Cross-river ferry: a few baht from Wat Sanam Nuea pier in Pak Kret; runs frequently.

Bicycles: rent on the island (~40–50 THB); the path is flat but narrow and crowded on busy days.

Cash: small notes only — it is a local market with no card facilities.

Heat and crowds: go early; the footpaths get packed and hot by midday on a busy Sunday.

Frequently asked questions about Koh Kret and Nonthaburi

What is Koh Kret known for?

Koh Kret is a small car-free island in the Chao Phraya, just north of Bangkok in Nonthaburi, home to a Mon community famous for its distinctive unglazed terracotta pottery. It is known for that pottery, its riverside temples (notably the leaning chedi of Wat Poramaiyikawat), its canal-and-footpath landscape, and a busy weekend food-and-craft market.

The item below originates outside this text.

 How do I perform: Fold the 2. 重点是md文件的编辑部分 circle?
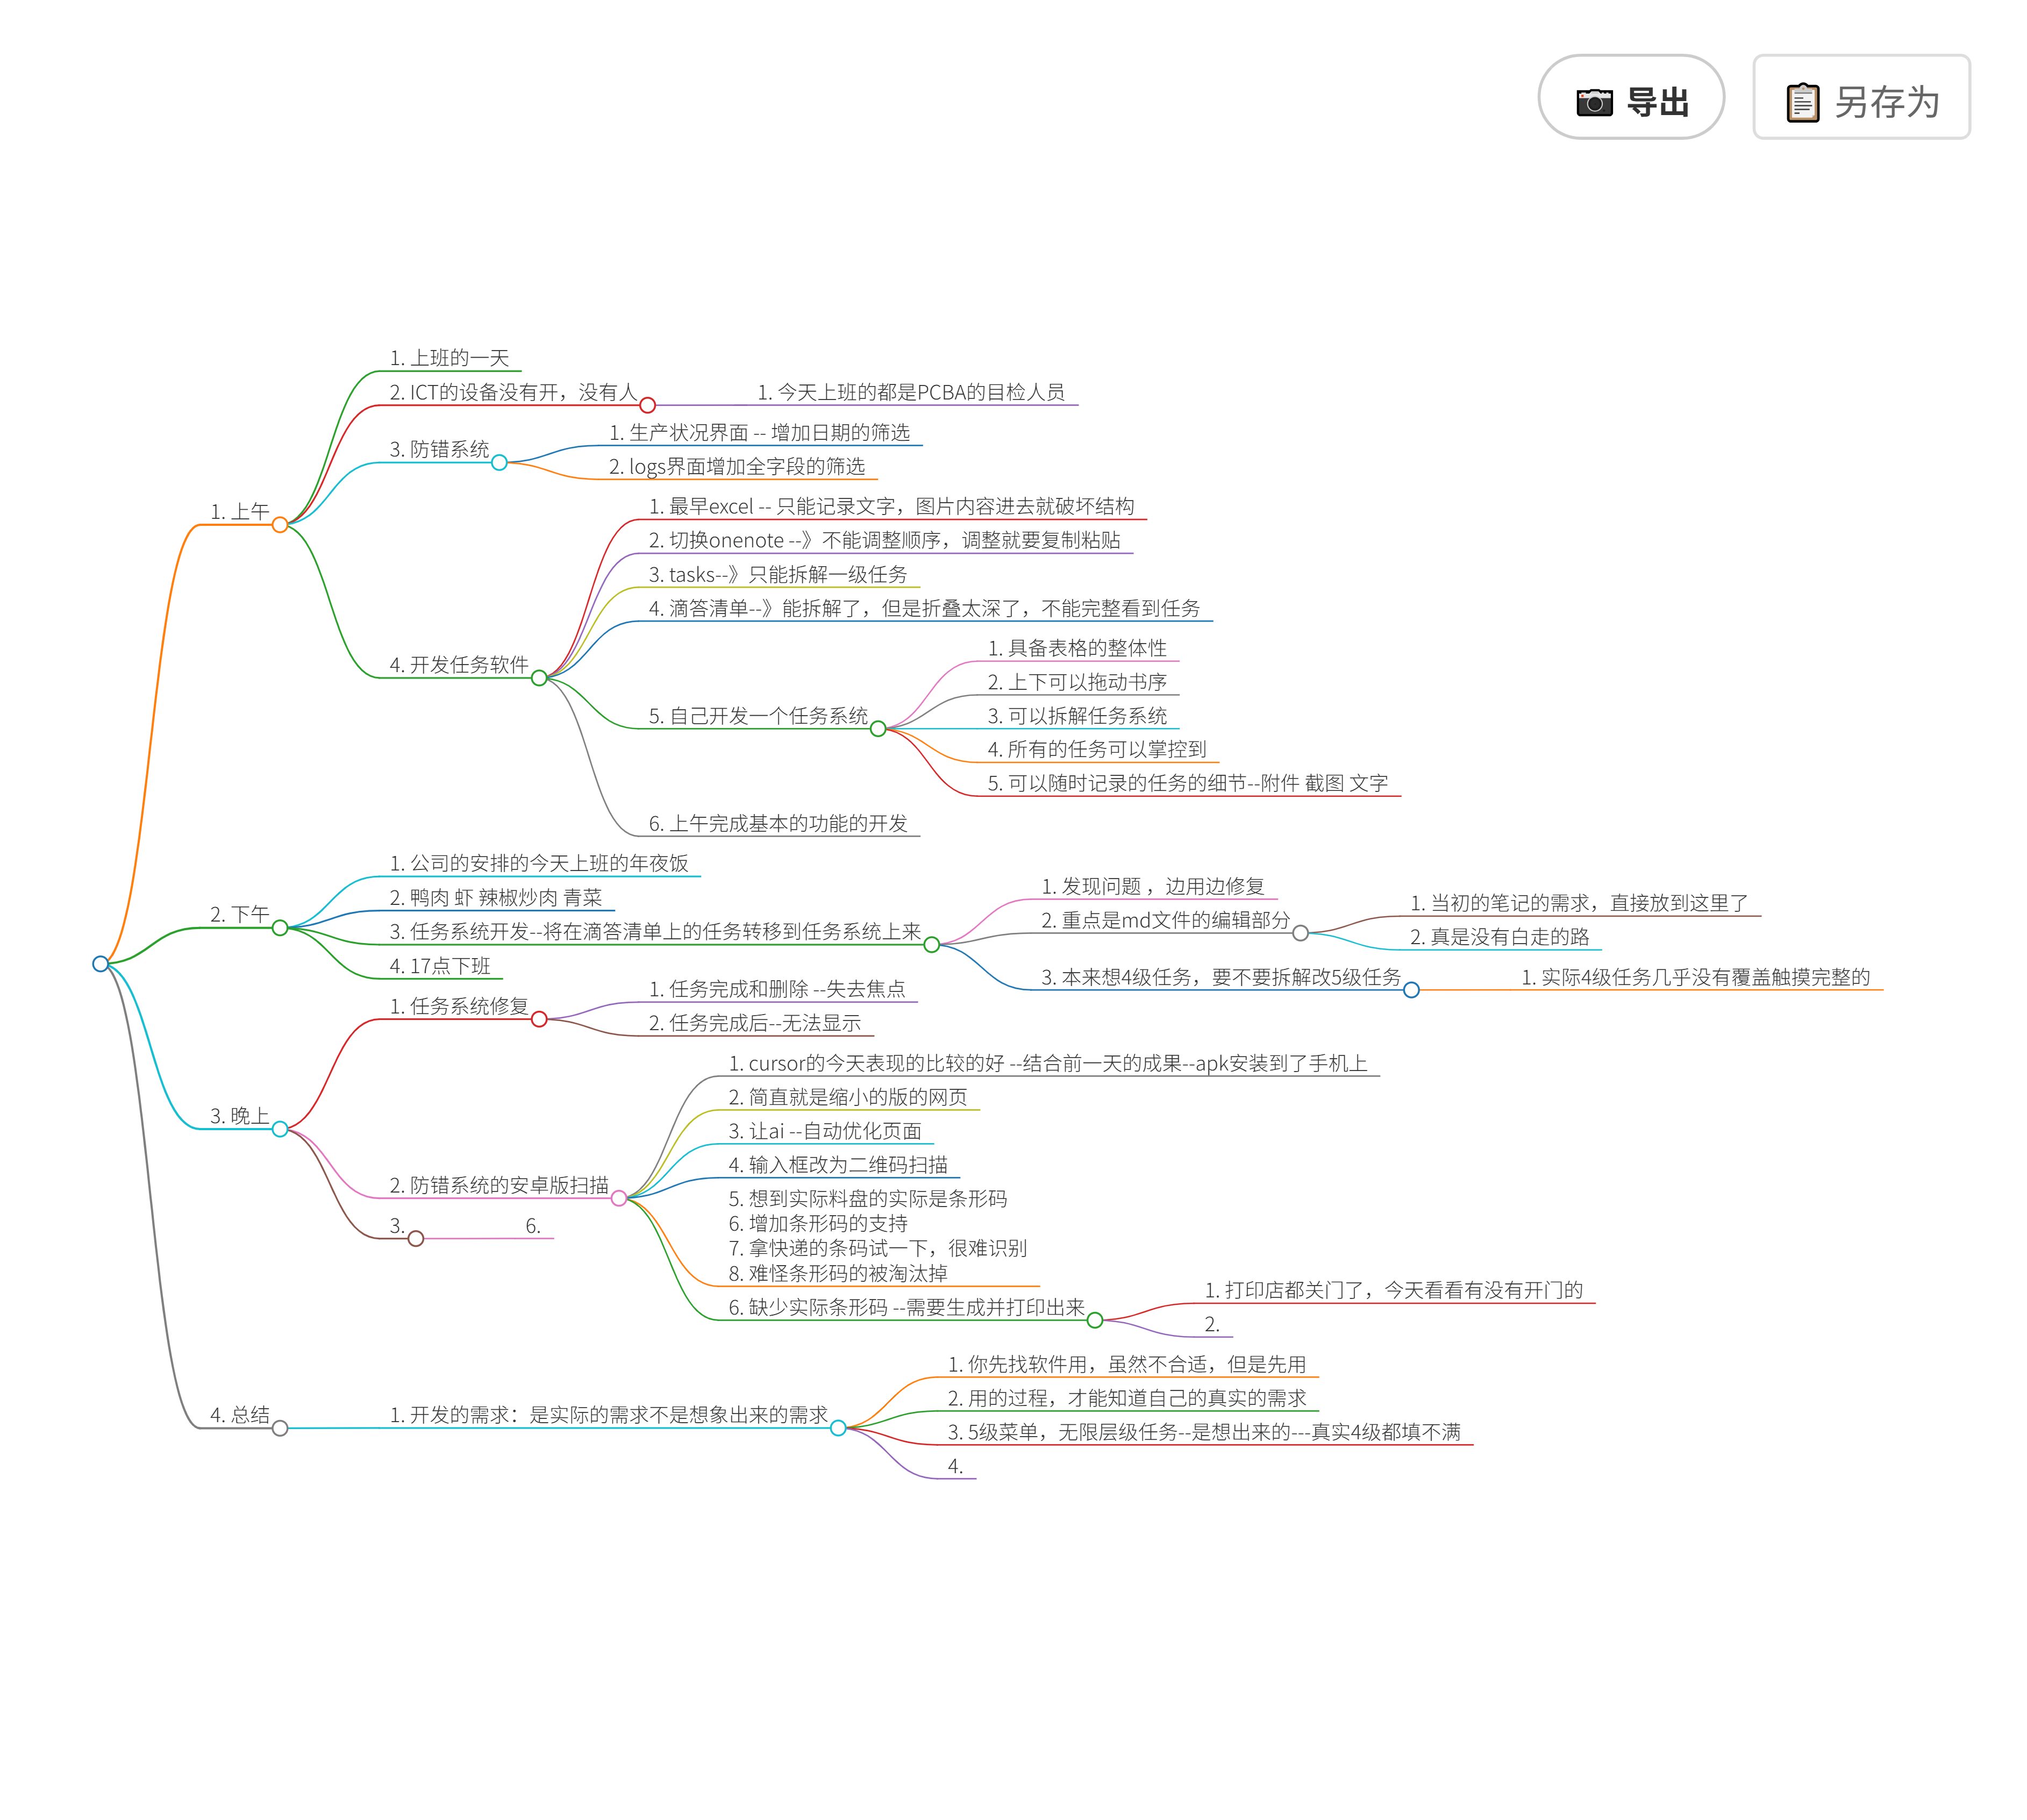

Is Koh Kret worth visiting?

For an easy, offbeat, almost-free half-day — yes, especially on a weekend if you enjoy food markets and wandering. It is one of the most authentic and low-effort escapes within reach of central Bangkok, genuinely local in feel. Just be aware that it comes alive on weekends; weekdays are sleepy and the market is largely closed.

How do I get to Koh Kret from Bangkok?

The simplest way is a taxi or Grab to Wat Sanam Nuea pier in Pak Kret (~45–75 minutes), then a tiny cross-river ferry to the island. Alternatively, take a Chao Phraya river boat north toward Nonthaburi and connect to the island for a more scenic journey, or join a guided bike tour that handles transport and adds cultural context.

When is the best time to visit Koh Kret?

On a weekend — especially Sunday — when the food-and-craft market is in full swing and the boats run most frequently. Go in the morning to beat the heat and the thickest crowds, since you explore on foot or by bicycle. On weekdays the island is quiet and many market stalls are closed.

Should I visit Koh Kret or Bang Krachao?

Choose Koh Kret (on a weekend) for food, pottery, Mon culture, and a lively market on a small ferry-reached island. Choose Bang Krachao, the larger “green lung” peninsula to the south, for green space, jungle cycling, and tranquillity. Both are easy car-free half-day escapes near the city; they simply offer different experiences — culture and food versus nature and quiet.

What food should I try at Koh Kret?

Graze through the weekend market: colourful Thai khanom desserts, tod man fish cakes, crispy dok jok lotus-blossom wafers, grilled snacks, fresh fruit, and the island’s herb- and flower-flavoured specialties. Prices are local-market low, and many vendors also sell the local pottery and woven crafts as souvenirs.